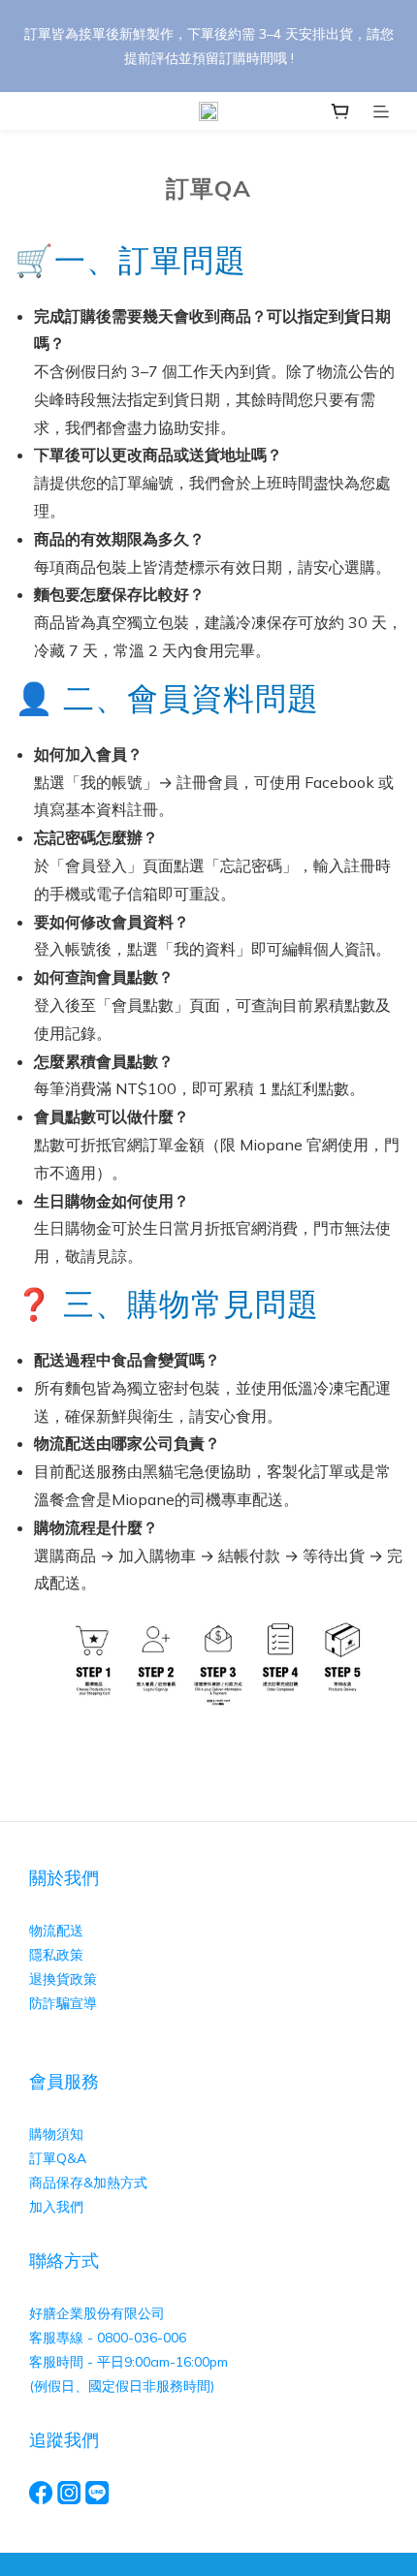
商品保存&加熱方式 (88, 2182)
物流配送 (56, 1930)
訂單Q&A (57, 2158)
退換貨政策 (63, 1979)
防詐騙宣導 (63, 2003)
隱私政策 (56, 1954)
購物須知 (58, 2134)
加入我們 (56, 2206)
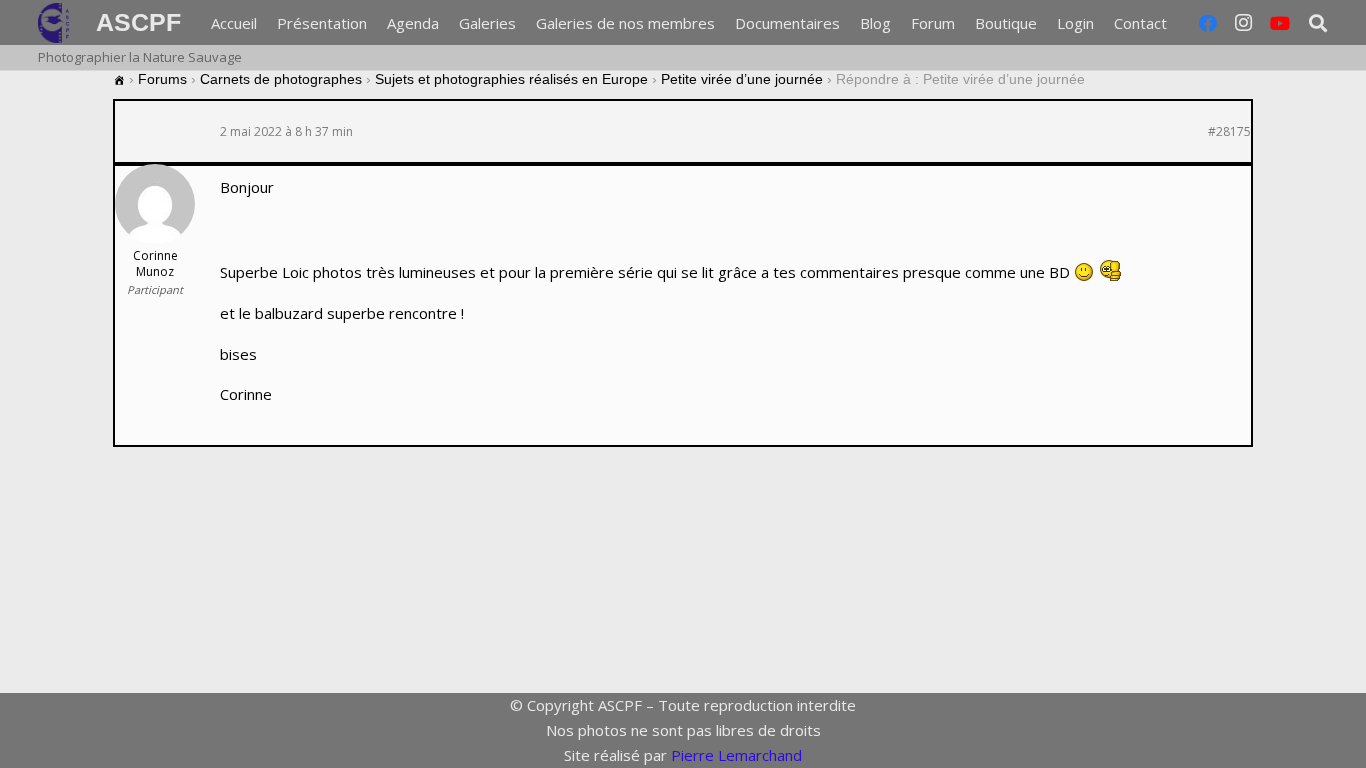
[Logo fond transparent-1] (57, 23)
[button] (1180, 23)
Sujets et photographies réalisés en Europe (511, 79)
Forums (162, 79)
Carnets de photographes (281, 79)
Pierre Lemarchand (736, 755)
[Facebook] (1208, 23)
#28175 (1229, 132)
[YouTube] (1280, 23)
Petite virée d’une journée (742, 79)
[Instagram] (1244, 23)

• • • •

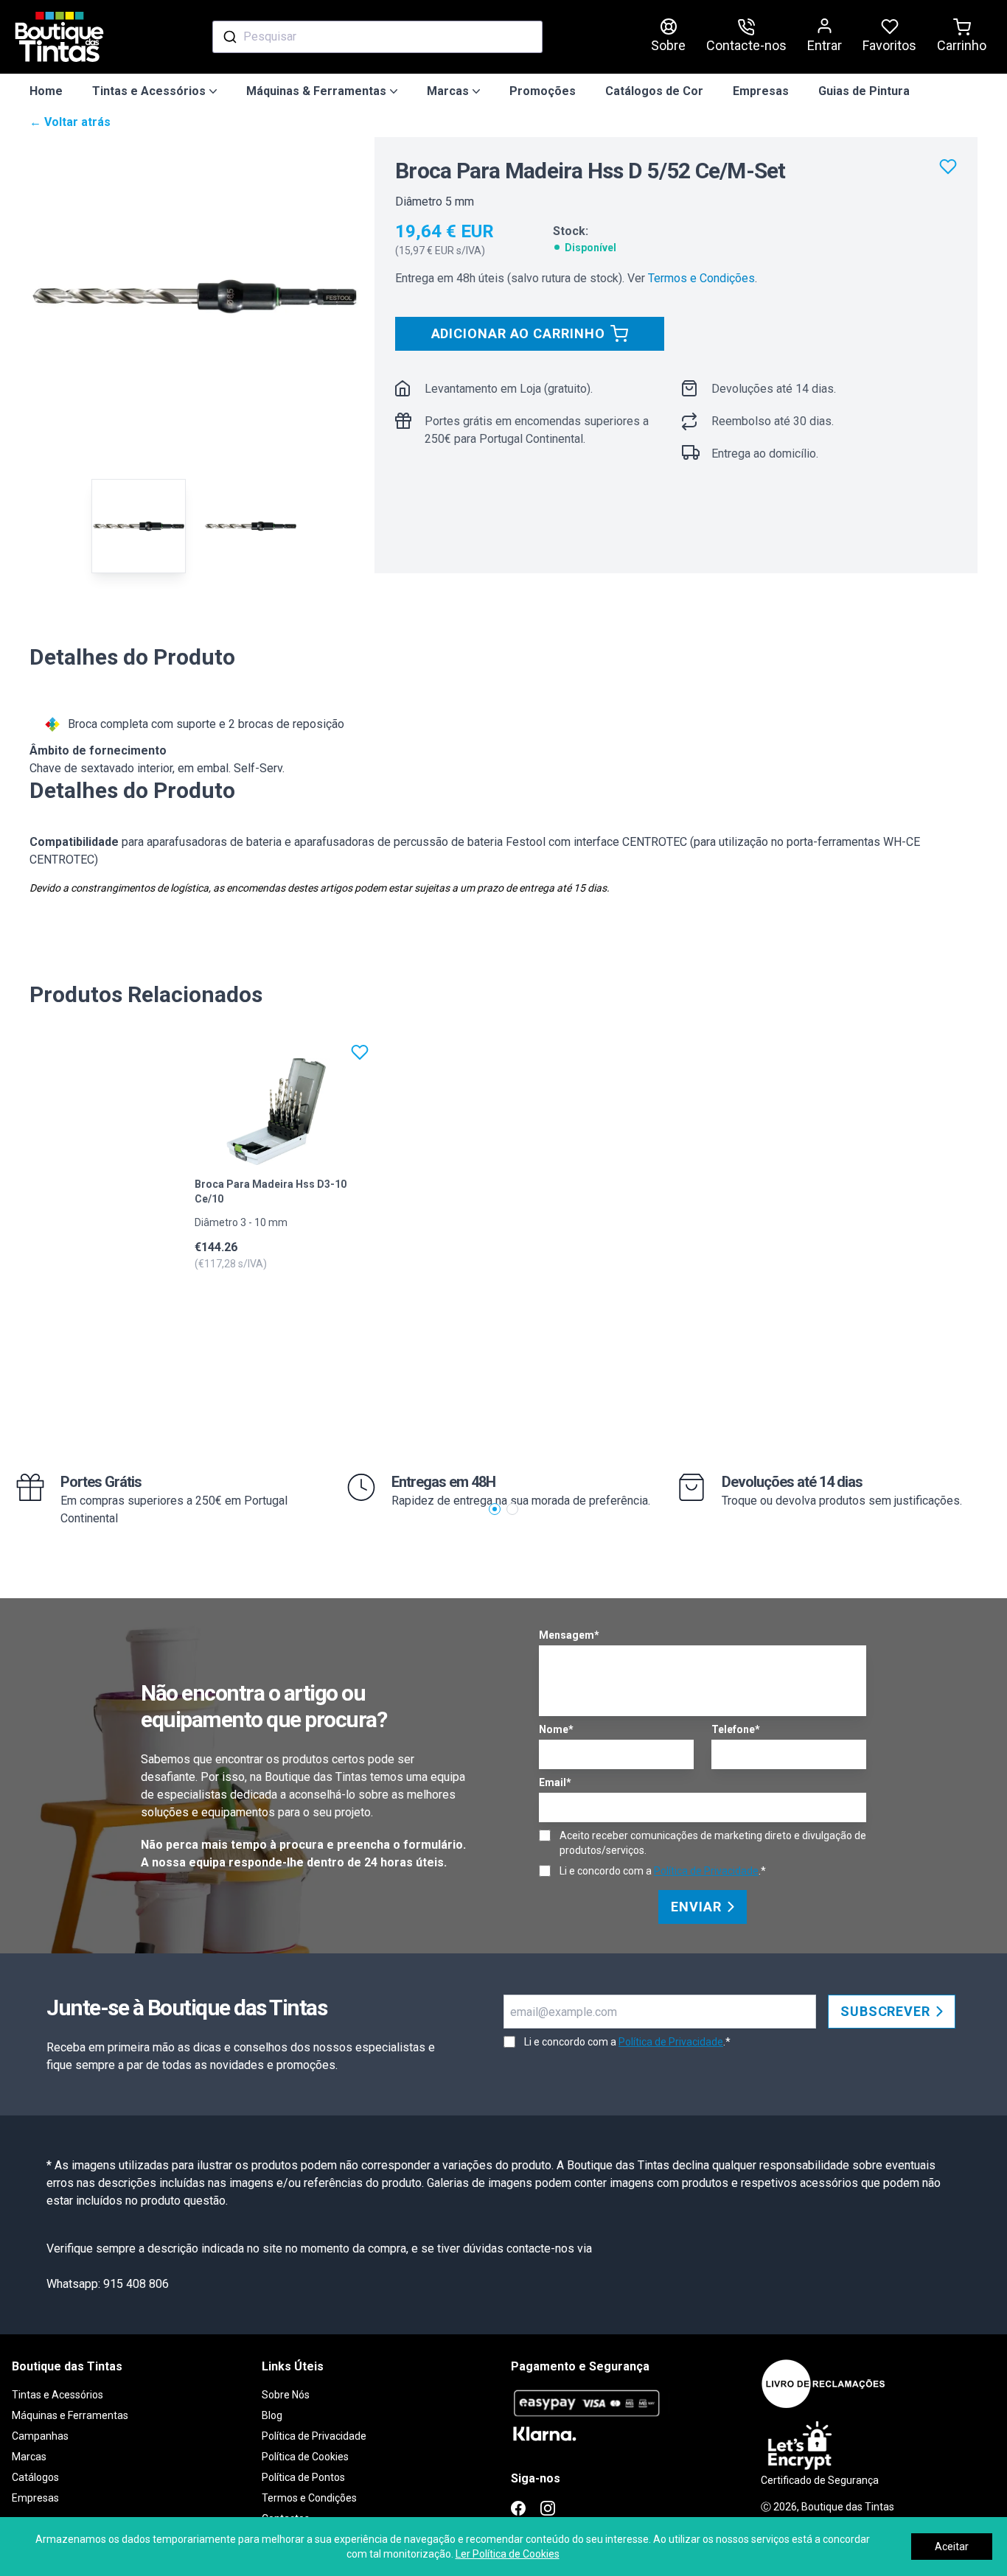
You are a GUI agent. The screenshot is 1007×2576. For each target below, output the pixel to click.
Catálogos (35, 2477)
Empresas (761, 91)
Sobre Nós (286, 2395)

• • • •

Your instructions | In the listing above, find the line with "商品保存&加熱方式 (88, 2182)" and the line with "[Instagram] (1244, 23)". Copy exactly those two and every line between, without the pictures.

Response to the task |
商品保存&加熱方式 (88, 2182)
物流配送 (56, 1930)
訂單Q&A (57, 2158)
退換貨政策 (63, 1979)
防詐騙宣導 (63, 2003)
隱私政策 (56, 1954)
購物須知 (58, 2134)
加入我們 (56, 2206)
[Logo fond transparent-1] (57, 23)
[button] (1180, 23)
Sujets et photographies réalisés en Europe (511, 79)
Forums (162, 79)
Carnets de photographes (281, 79)
Pierre Lemarchand (736, 755)
[Facebook] (1208, 23)
#28175 (1229, 132)
[YouTube] (1280, 23)
Petite virée d’une journée (742, 79)
[Instagram] (1244, 23)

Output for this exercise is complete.